Baptist Health System

Case Study

Baptist Health System

In 2004 PFM was hired by Baptist Health System ("BHS") as a part of task force to advise on a restructuring its entire debt portfolio. The heavily frontloaded debt service structure of BHS created cash flow problems over the next several fiscal years. PFM performed a comprehensive analysis of various underwriter restructuring proposals and worked with management to select the structure that most appropriately met the risk profile and the desired cash flow relief for BHS, cognizant of credit rating implications for the proposed plan of finance. During the course of the planning process for the financing BHS underwent several changes to its corporate structure by divesting two of its Hospitals, with two other divestitures planned. In addition BHS had a $118 million capital improvement program planned to improve the existing facilities. The capital improvement program was anticipated to be funded with proceeds of the planned bond issue and divestiture proceeds.

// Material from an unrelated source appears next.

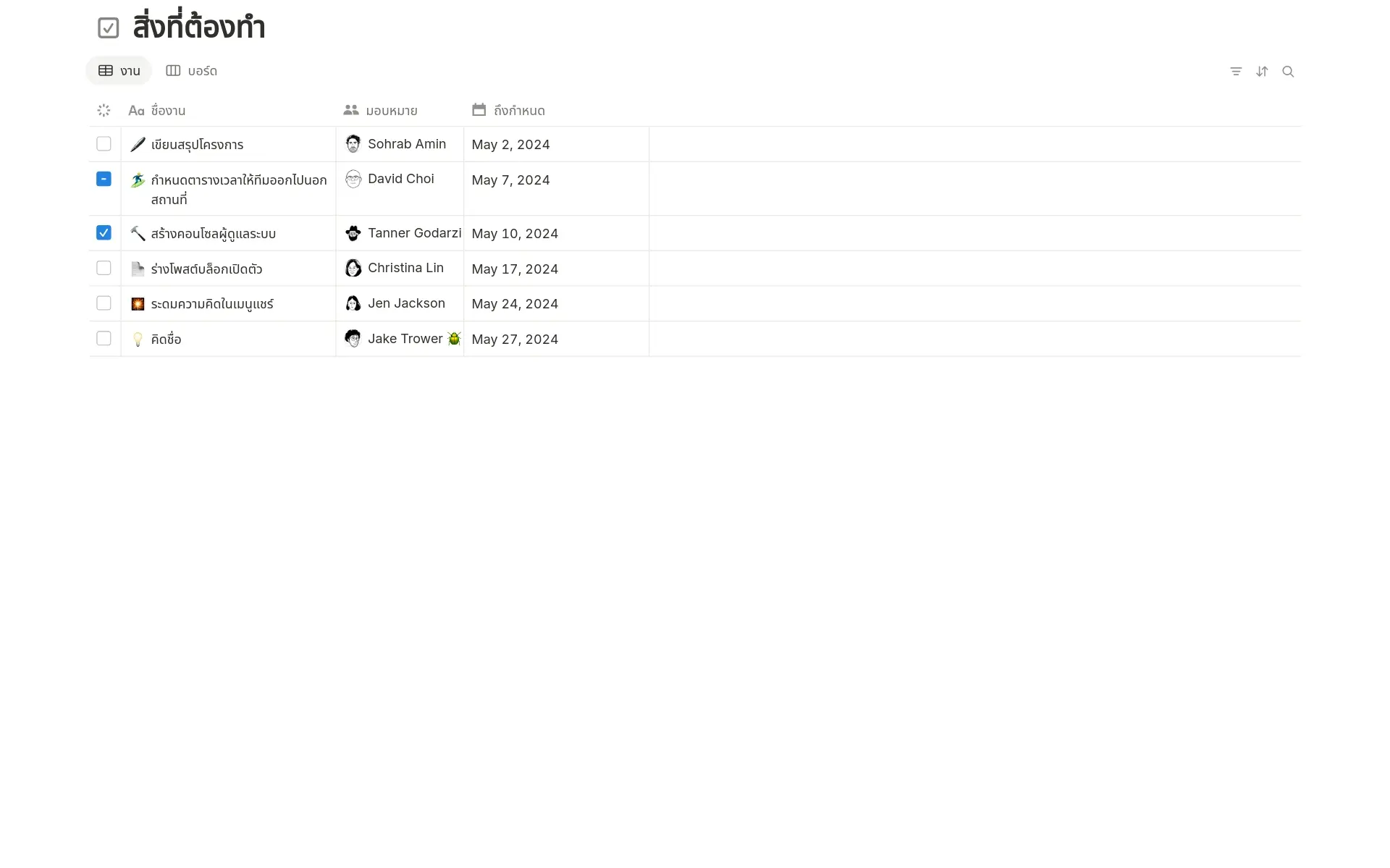Click the sort arrows icon
The image size is (1390, 868).
(x=1262, y=71)
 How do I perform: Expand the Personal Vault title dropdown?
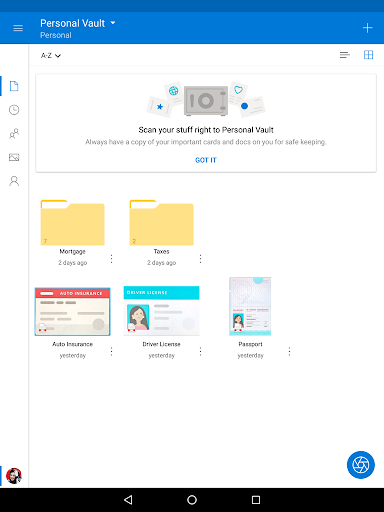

Over several months PFM attended several Board meetings to educate the Board about the proposed financing, while facilitating the conversations with the existing credit enhancer of BHS's debt and rating agencies. BHS ultimately selected to do a traditional uninsured fixed rate financing. In November of 2005 BHS was assigned a "Baa1" rating from Moody's, with its outlook changed to "stable" from "negative", and completed a $290 million fixed rate financing the created over $60 million in cash flow relief over the next several fiscal years and financed $54 million for BHS's capital improvement plan.

Additionally, PFM has served as investment advisor to BHS in the procurement of investment contracts associated with its new money bond proceeds.

Most recently, in early 2007 PFM assisted BHS in a full capital review of the debt profile in evaluating potential future capital financing options as BHS explores its long-range planning.